Who is your favorite vendor/hatchery to make small orders online? I am looking for 2 doms and 2 easter egger pullets. Picky, I know. Any recommendations? I have read mixed reviews about californiahatchery.com. I can keep checking my local classifieds, but I would love to know where you go to make your order. Thanks, Chicken Folk.

Jessie


----------



## kaufranc (Oct 3, 2012)

Posted this on another thread but most places have a minimum order on their shipments. I would recommend google some hatcheries and seeing what their minimum is. Good luck !


----------



## Apyl (Jun 20, 2012)

I really like IDeal hatchery and Cackle hatchery. Of the 11 sexed chicks I ordered from cackle 
they all seem to be correct. I order sexed chicks from Meyer last year and was not pleased. Between the chicks dying and have 3 of the 8 sexed wrong I will not use them again.


----------



## stuckinvtown (Apr 9, 2013)

Apyl said:


> I really like IDeal hatchery and Cackle hatchery. Of the 11 sexed chicks I ordered from cackle
> they all seem to be correct. I order sexed chicks from Meyer last year and was not pleased. Between the chicks dying and have 3 of the 8 sexed wrong I will not use them again.
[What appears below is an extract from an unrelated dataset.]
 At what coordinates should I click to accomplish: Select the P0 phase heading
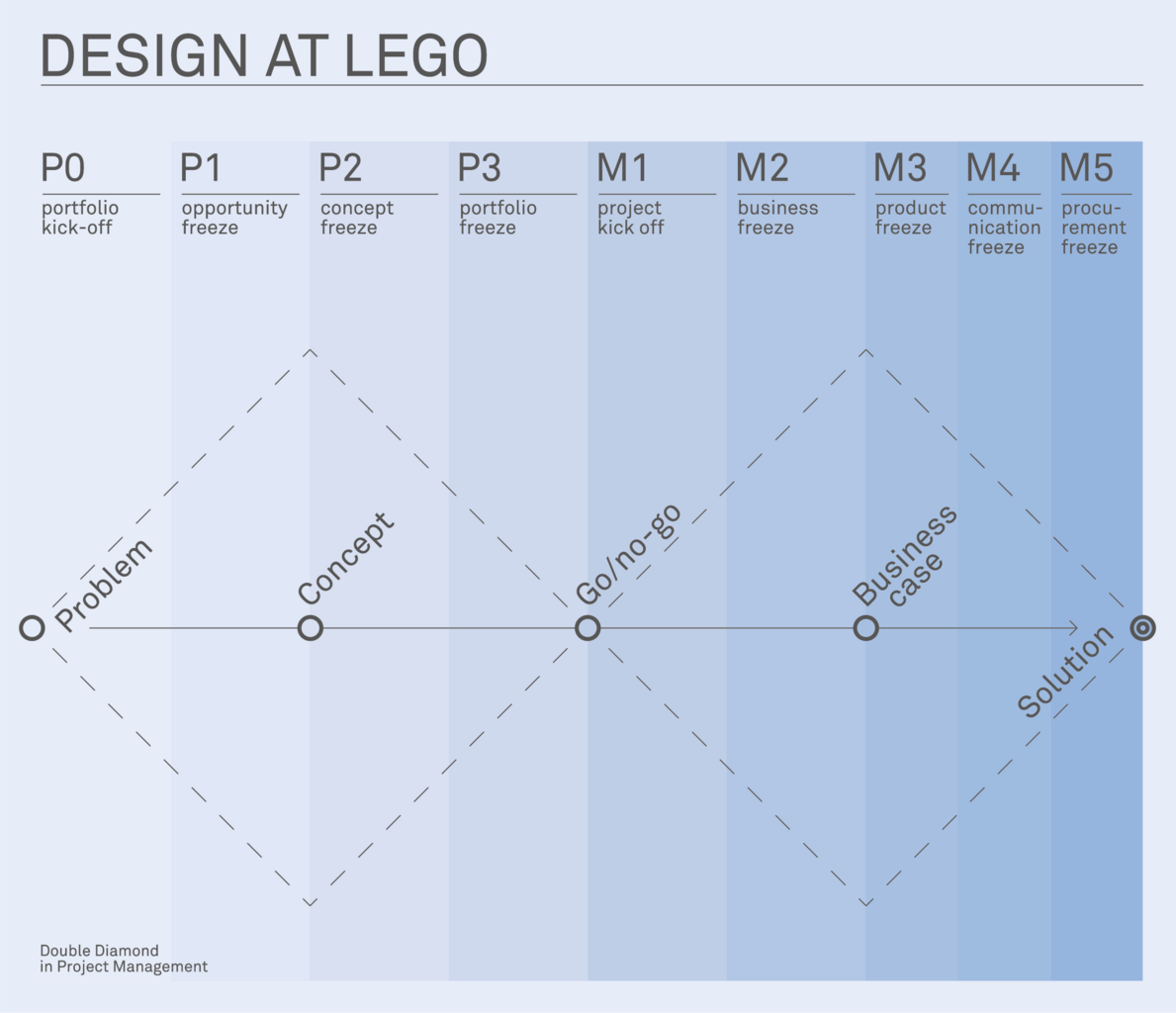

Thank you. I was looking at Meyer today; that's good to know. I appreciate it.


----------



## Energyvet (Jul 25, 2012)

I ordered from Meyers. Chicks should be coming at the end of the month.


----------



## kaufranc (Oct 3, 2012)

What did you get EV? I have chicks in the bator. First timer, I can't wait!


----------



## Energyvet (Jul 25, 2012)

I've got silkies, frizzles, barred rocks and white crested black polish under my hen. Meyers is sending buff orps, black Jersey Giants, and buff laced polish. All are due at the same time at the end of the month.


----------



## GenFoe (Apr 3, 2013)

Ohh I want a frizzle! I thought I knew all the birds I wanted but being on here and some blogs I want even more!


----------



## Energyvet (Jul 25, 2012)

That's the only reason I'm hatching. I agreed to hatch everything else to maybe get a frizzle. He had eggs - I had a broody hen. What a deal!


----------